One year, heading up the escalator at the Hawaiian resort where we'd been staying I was trying to wrestle my suitcase onto the tread, with a heavy backpack on my back and a purse slung across my chest.  The suitcase slipped and twirled in front of me, tripping me as the stairway took off upward and somehow, by some miracle, in spite of what had to be a comical (to others) dance of avoiding disaster, I righted myself and did not tumble down the upward moving staircase.  I credited the muscle memory of balance in my yoga practice.  

Also one night, some years ago,  I took a careless slide down our flight of wooden stairs at home in my socks.  Duh!  I was in a hurry with my mind in ten different places and took one step, sock to slick wood, and down I went....All. The. Way. Down. 14 steps.  I was VERY fortunate I didn't seriously injure myself as my right buttock/hip hit each step before I landed in a heap at the bottom of the stairs.  All I ended up with was a big bruise and sore knee.  I credited yoga for allowing me to tumble with injury-saving flexibility.

Then on our maiden trip to Great Britain two years ago I tripped over Hadrian's Wall in England -- or at least a chunk of the ruins that are little more than rocks in a field.  Down I went, but bounced right back up, again feeling my yoga practice kept me from splaying down face-first.  Also on that vacation I tripped over a shallow single step-up at the entrance of a pub in Inverness, Scotland and down I went, just to my knees (thankfully), but embarrassingly so.  (One would think most people fall OUT of the bar.)

Given my experiences, you might assume my yoga students will start to doubt me touting our practice as being beneficial to staying upright.  But I have begun to see a pattern that is causing my falling down habit.  I'm always looking down in these instances, to ensure I don't fall!  But my bifocals create a sense of "flatness" where I lose the 3-D depth perception so essential to seeing clearly the obstacle at my feet!

This happened again yesterday.  We were at the waterfront with our 6-year-old granddaughter where she was searching for "crystal rocks".  (There are none, of course.  Wrong geology, but whatever.)  I had head down, desperately trying to spy anything I could pass off to her as a "crystal" and tripped over a protruding chunk of breakwater rock and boom!  Down I went on hands and knees in the rocks, coming up with a classic "kid injury" of a scraped hand and knee, skin pulled away and slightly bleeding.  I started laughing about this silly injury and said I'd need a Barbie bandaid.  But this was also the moment I realized -- IT'S THE BIFOCALS AGAIN!

When I go for my annual physical I guess I'll have to confess a fall this year, but I'll know it's not my strength, flexibility, or balance causing the issue -- it's my glasses!  Does that count?  Well, I fear it does.  Bifocals are also an older age thing, so they present the same hazard as a throw rug or an electrical cord stretched across the floor, or clutter in the path to the bathroom -- all those things they warn us about.

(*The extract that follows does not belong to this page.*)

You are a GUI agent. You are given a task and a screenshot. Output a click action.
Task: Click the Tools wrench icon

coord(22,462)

But I'm still crediting my yoga practice for being able to take these falls and still come up swinging!  Fingers crossed that strength, flexibility, and the ability to right myself back into balance, even during a fall, is benefitting me.  I think it could be worse.  

I'm also wondering if I should go back to having reading glasses instead of the two-fer of a bifocal...  

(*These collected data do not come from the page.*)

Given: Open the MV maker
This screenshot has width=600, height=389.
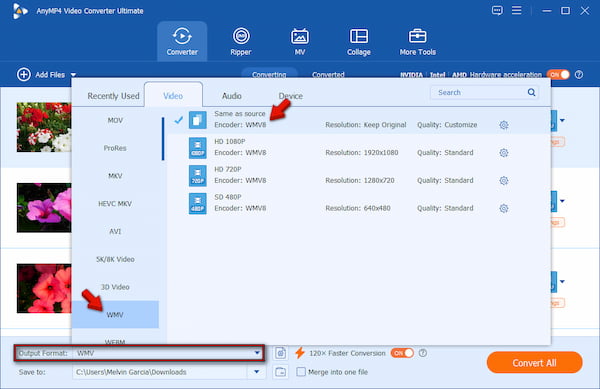Looking at the screenshot, I should (x=300, y=42).
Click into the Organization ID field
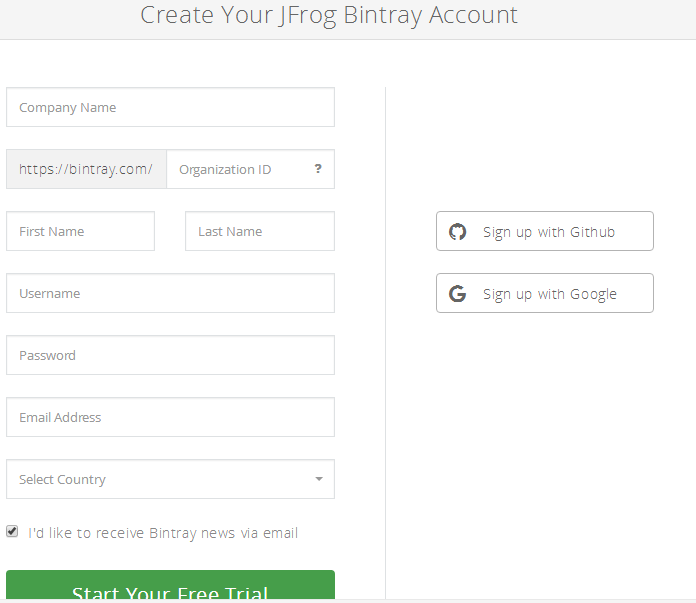The image size is (696, 603). click(x=238, y=169)
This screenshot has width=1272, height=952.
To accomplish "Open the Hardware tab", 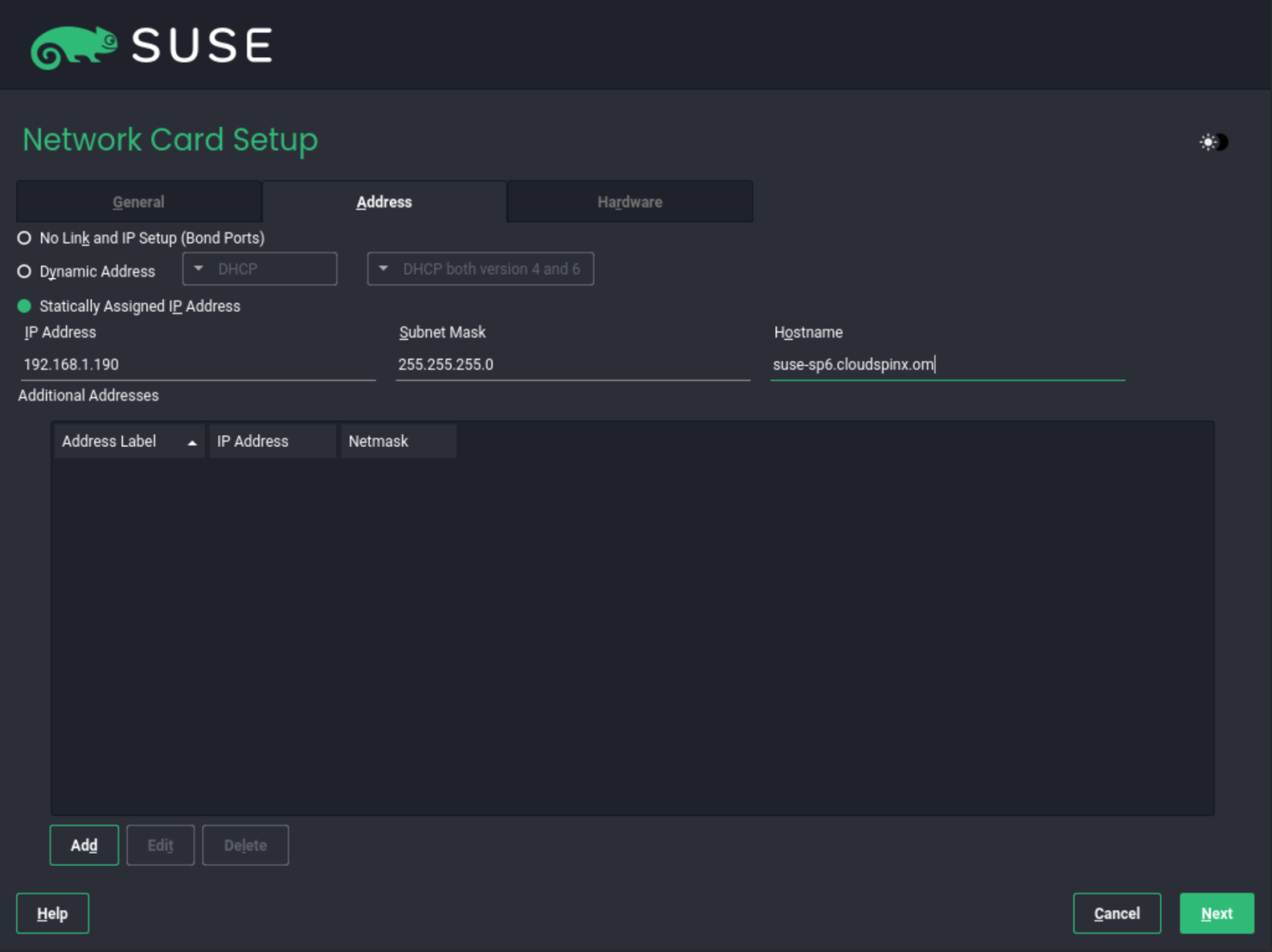I will pos(629,201).
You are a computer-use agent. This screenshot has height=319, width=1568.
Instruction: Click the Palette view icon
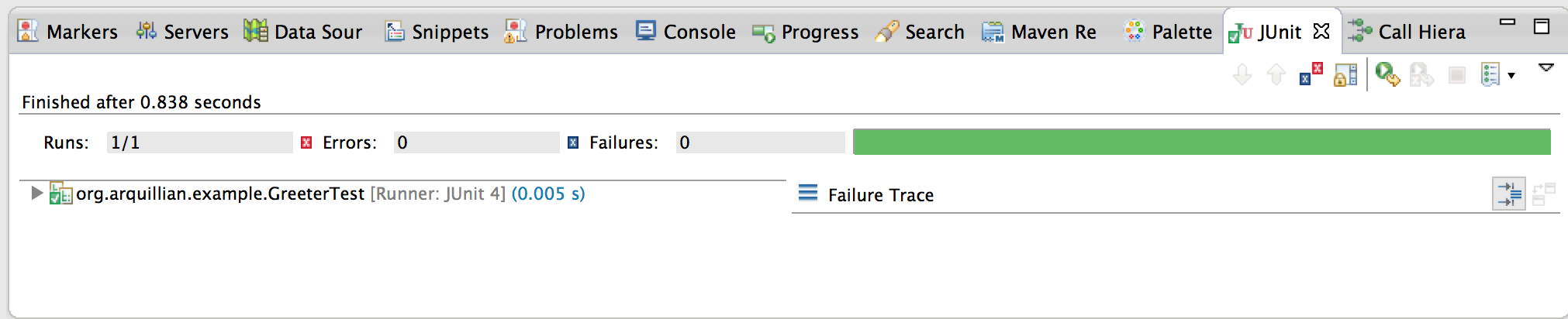[x=1134, y=31]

At least that's the view from here...©

Photo Credit: www.pixabay.com


2 comments:

  1. I have trifocals and they really aren't an age thing. It depends on how you use your eyes. I think the graduated lens are the problem when it comes to miss-judging things like escalators, etc. I'd rather have the lines so I know which are I'm looking through. I've had trifocals for 15 years and they've never caused me to fall.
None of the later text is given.